This U.S. State Flag Is the Last to Feature a Confederate Battle Flag Design

The Confederate flag on the grounds of the state capitol in South Carolina before it was removed in 2015
The Confederate flag on the grounds of the state capitol in South Carolina before it was removed in 2015 | © Jason Eppink / Flickr
Elizabeth Nicholas

In recent years, a spate of Confederate statues and other Confederate monuments have been coming down across the Southern United States that once made up the Confederacy in the American Civil War. In just one week in May 2017, statues of the former Confederate president Jefferson Davis and General Robert E. Lee were taken down in New Orleans – two of at least 60 monuments to the Confederacy removed since the summer of 2015.

But for now, a plurality of voters in one Southern state is clinging to the ultimate Confederate symbol – the flag. This past April, voters in Mississippi – the last state to feature the Confederate Battle Flag Design in its state flag – had the opportunity to retire this emblem of pride in their Confederate past. They rejected it.

The current flag features the Confederate flag (with 13 white stars for the 13 states that comprised the Confederacy) in its top left corner. The proposed new design had 20 stars, to symbolize Mississippi’s status as the 20th state in America.

Mississippi State Flag

At stake in the debate over whether the flag design should be retired and replaced were issues of historical memory to one side, and of racism, oppression, and prejudice to the other.

“I knew the people of Mississippi felt very strongly about their flag and their heritage,” Mississippian Earl Faggert told ABC News, adding that when he looked at the flag, he saw “honor, duty, courage, sacrifice, loyalty, and devotion.” Faggert is a member of the Sons of Confederate Veterans, a group of descendants of Confederate soldiers that claims its mission is to “preserv[e] the history and legacy of these heroes, so future generations can understand the motives that animated the Southern Cause.”

“It’s just a piece of cloth that flies on a stick,” Mississippi Attorney General Greg Stewart said – although his strenuous advocacy to keep the flag unchanged makes it seem as though he felt a bit more strongly about it than that.

The Mississippi flag flying from a truck

Faggert and Stewart are both white, and as such have not inherited the legacy of slavery that the Confederacy stood to protect.

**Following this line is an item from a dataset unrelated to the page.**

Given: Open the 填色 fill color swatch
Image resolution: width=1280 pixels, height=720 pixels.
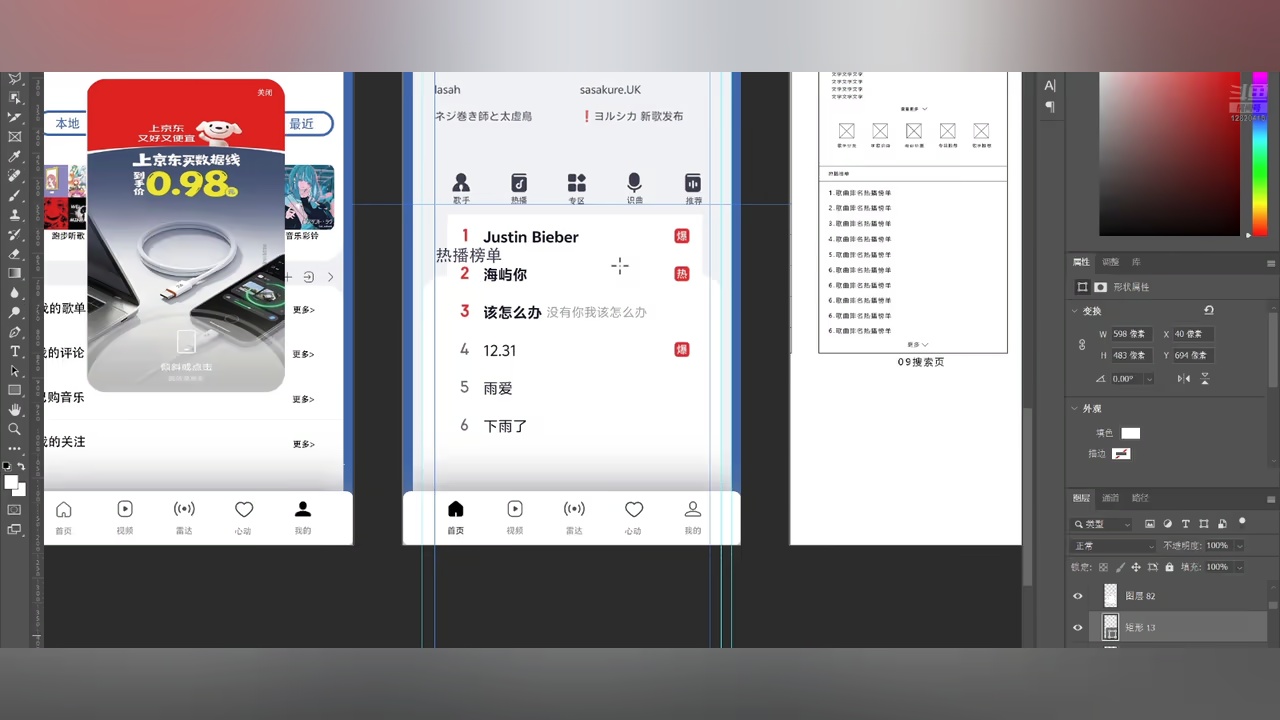Looking at the screenshot, I should point(1130,433).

Unsurprisingly, many African-Americans do not see aspirational values looking at the flag, nor do they see it as a mere piece of cloth.

Carlos Moore, a black resident of Mississippi, is taking his quest to have the flag changed to the United States Supreme Court, arguing that the flag represents “state-sanctioned hate speech” that violates the Constitution’s equal protection guarantee. A federal district judge and an appeals court have already rejected Moore’s case. But the judge noted that although there is no legal right to be free from anxiety over a state’s display of historical racism, that does not mean the state is not displaying it.

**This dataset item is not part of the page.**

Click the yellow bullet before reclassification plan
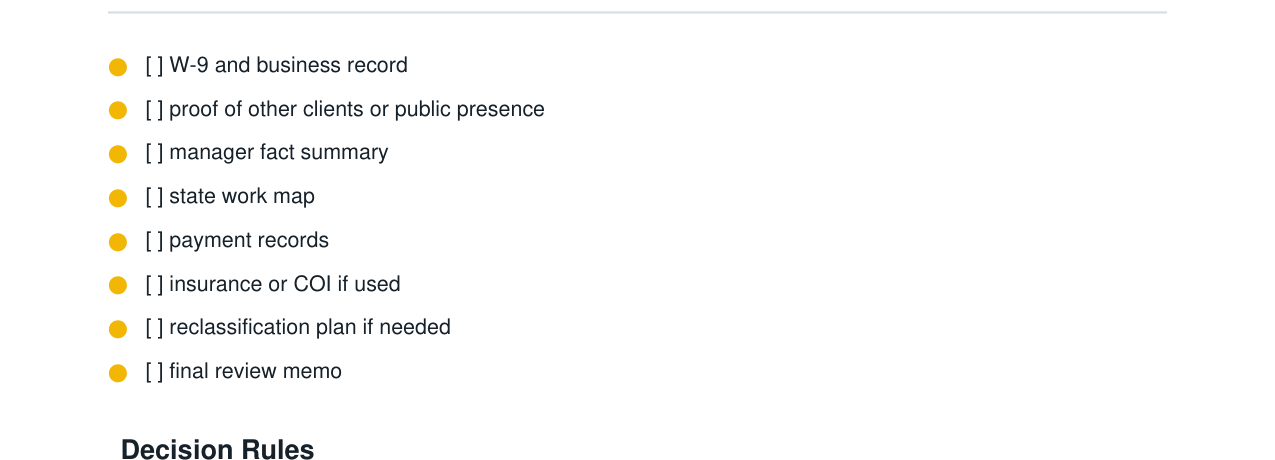(118, 329)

Though the flag will continue to fly unchanged for now, the state is far from unanimously behind it. Some cities, counties, and universities – including the University of Mississippi, the state’s flagship school – refuse to fly the flag because of its Confederate imagery. Many of them chose to stop flying the flag after the 2015 shooting of nine black parishioners in South Carolina by an avowed white supremacist who posted photographs of himself on Facebook holding a Confederate flag.

The Confederate flag on the grounds of the state capitol in South Carolina before it was removed in 2015

Like Mississippi, South Carolina was fractured for decades over whether the Confederate flag, which flew over the State House in recent years, should come down. After the church shooting, opposition to the flag grew to the extent where the state legislature voted to change the law to allow the flag to be removed.

One hopes a similar tragedy will not be required in Mississippi.